Hotel revenue management has evolved into a very different science from what it was when airlines began using it many years ago, and one of the fascinating aspects of observing its evolution is tracing it back to those airline beginnings.
Why did airlines initially begin adopting revenue management approaches and how has it evolved to what hotels are using today?
The application of mathematical models – specifically to travel pricing – can be tracked back to the mid-1970s. Before then, the use of analytics in travel sales was limited to approaches surrounding overbooking.
But in the mid-’70s, after deregulation of the US airline industry, a number of airlines introduced discounted fares that were sold into the same compartment as the already-available full fares. These new discounted fares generally required significant advance purchase: 21 days.

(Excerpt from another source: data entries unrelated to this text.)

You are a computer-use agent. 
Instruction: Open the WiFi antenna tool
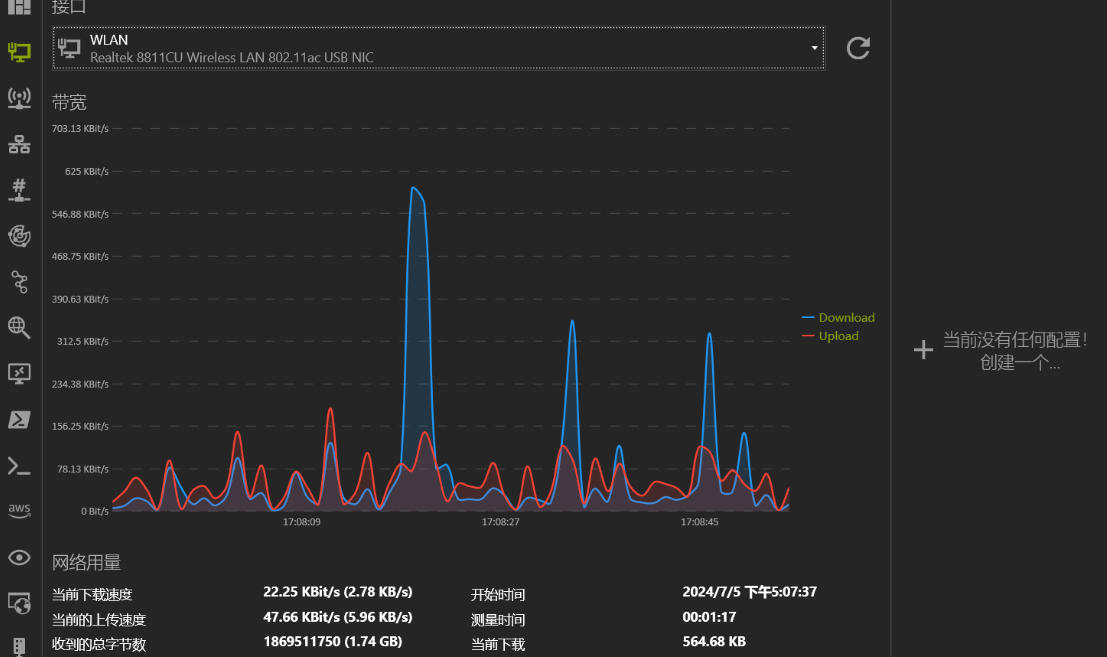point(19,98)
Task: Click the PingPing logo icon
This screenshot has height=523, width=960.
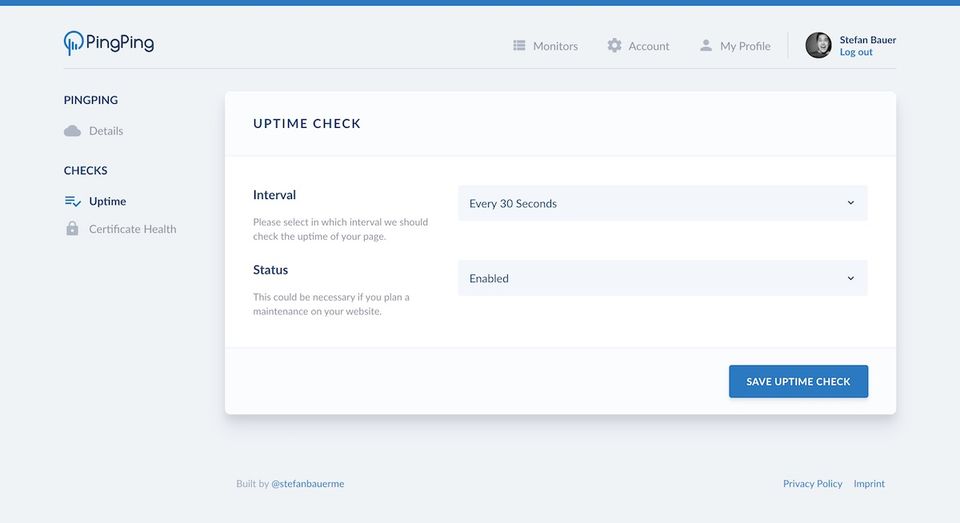Action: (x=73, y=43)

These new discounts allowed the airlines to fill seats that would have otherwise gone unused on low-demand flights. But as a result, the airlines needed a method to control the number of reservations taken on these reduced fares when demand for late-booking, full-fare passengers was expected and when total demand from both discounted and full fares would exceed capacity.
Managing these sales required airline systems’ inventory control capabilities to evolve so that analysts could control the number of discounted sales on a day-by-day and flight-by-flight basis.
Next, the airlines formed yield management groups. The yield manager’s role was to maximize revenue on each flight by predicting the sale of full-fare reservations and controlling the number of discounted seats sold accordingly.